Praticamente tudo ocorre
sem maiores diálogos, e quando alguém fala, são aqueles papos de anime
filosofia de boteco. Qual o sentido da vida, da morte, de onde viemos, pra onde
vamos, a felicidade, o amor, a morte... Vocês conhecem esses monólogos, não
conhecem? Mas mesmo que escolhemos ignorar completamente essas falas vazias,
como fazemos com todos os animes do mundo, não dá sequer pra se concentrar na
ação. O que exatamente precisa ser feito nesse caos? Tem que matar quem? Por
quê? Como mata? É um sonho? É outra dimensão? Como? O que diabos? Céus.
Ainda que encontre tempo
para salientar o amor dos heróis, com Guts gritando “Ele é meu!” várias vezes.

- Objetivos
1. Diga se cada afirmação concorda com o trecho, respondendo sim ou não e citando as palavras decisivas do trecho: (a) quase tudo acontece sem muitos diálogos; (b) a ação é fácil de acompanhar; (c) Guts grita "Ele é meu!" uma única vez.
2. Reescreva a parte do trecho que começa em "Praticamente tudo ocorre" e segue até "que diabos? Céus.", substituindo "ação" por "trama".
Os dados não têm nenhuma relação com o trecho.

[Linhas do conjunto de dados]
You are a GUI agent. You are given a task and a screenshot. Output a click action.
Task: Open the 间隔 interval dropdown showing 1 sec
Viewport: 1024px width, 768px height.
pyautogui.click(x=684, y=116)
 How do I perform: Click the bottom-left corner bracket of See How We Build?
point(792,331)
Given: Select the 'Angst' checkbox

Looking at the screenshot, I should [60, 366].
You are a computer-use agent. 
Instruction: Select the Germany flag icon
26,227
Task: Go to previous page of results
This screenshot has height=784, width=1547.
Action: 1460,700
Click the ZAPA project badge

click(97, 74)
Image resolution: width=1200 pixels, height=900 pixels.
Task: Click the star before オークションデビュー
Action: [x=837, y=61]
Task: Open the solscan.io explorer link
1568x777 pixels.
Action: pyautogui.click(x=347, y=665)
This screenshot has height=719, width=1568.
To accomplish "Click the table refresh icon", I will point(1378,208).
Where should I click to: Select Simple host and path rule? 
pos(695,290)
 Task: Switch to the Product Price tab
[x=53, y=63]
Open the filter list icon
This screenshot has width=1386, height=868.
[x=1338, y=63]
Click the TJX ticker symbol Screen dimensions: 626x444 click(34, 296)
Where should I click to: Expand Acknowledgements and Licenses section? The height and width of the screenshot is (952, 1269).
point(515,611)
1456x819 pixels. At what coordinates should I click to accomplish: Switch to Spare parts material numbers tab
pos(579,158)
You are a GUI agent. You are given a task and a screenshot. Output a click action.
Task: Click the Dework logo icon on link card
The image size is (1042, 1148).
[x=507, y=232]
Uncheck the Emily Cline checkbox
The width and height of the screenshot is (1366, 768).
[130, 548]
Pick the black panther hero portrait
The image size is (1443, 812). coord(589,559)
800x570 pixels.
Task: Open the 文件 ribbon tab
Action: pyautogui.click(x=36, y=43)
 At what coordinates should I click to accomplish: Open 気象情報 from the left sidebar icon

- Soluções por tarefa
1.
(a) Sim: "Praticamente tudo ocorre sem maiores diálogos".
(b) Não: "não dá sequer pra se concentrar na ação".
(c) Não: "com Guts gritando “Ele é meu!” várias vezes".

2.
Praticamente tudo ocorre
sem maiores diálogos, e quando alguém fala, são aqueles papos de anime
filosofia de boteco. Qual o sentido da vida, da morte, de onde viemos, pra onde
vamos, a felicidade, o amor, a morte... Vocês conhecem esses monólogos, não
conhecem? Mas mesmo que escolhemos ignorar completamente essas falas vazias,
como fazemos com todos os animes do mundo, não dá sequer pra se concentrar na
trama. O que exatamente precisa ser feito nesse caos? Tem que matar quem? Por
quê? Como mata? É um sonho? É outra dimensão? Como? O que diabos? Céus.